▸ Interface element rows:
---

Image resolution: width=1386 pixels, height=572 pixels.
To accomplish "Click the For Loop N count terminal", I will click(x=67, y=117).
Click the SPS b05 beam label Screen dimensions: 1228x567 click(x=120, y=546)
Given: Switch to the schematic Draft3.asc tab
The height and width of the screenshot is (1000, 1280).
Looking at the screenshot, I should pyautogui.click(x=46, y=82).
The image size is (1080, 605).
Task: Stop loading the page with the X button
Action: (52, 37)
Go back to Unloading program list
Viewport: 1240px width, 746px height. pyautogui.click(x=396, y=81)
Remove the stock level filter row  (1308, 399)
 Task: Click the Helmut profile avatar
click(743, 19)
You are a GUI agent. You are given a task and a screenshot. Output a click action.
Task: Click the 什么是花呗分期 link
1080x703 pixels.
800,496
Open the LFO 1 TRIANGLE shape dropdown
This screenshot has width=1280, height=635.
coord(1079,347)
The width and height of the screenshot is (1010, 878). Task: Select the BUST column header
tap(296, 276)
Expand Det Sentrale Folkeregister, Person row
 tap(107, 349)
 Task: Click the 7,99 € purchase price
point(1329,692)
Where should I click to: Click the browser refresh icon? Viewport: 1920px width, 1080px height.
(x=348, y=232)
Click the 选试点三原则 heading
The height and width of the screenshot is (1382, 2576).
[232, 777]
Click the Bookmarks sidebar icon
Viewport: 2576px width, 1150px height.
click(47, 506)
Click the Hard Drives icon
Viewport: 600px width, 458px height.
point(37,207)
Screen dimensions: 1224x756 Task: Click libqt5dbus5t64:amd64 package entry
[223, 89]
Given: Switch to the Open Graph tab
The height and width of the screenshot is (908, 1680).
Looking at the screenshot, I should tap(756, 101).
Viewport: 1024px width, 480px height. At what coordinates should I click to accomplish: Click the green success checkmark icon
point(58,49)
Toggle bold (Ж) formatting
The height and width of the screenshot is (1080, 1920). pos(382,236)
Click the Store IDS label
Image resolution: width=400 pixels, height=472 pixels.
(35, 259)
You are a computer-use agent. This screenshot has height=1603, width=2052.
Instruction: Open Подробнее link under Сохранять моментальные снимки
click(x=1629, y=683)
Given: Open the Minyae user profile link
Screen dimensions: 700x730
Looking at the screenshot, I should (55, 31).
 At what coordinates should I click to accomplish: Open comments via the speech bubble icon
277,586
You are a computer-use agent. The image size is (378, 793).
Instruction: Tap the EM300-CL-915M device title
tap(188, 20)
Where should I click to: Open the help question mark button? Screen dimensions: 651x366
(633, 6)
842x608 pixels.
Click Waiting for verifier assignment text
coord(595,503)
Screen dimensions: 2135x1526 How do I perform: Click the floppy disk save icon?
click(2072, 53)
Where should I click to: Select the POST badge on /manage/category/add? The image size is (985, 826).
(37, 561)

---

▸ The task: State how many lines in the rows above contain the word "link", giving only the number.

▸ Reply to the exercise: 3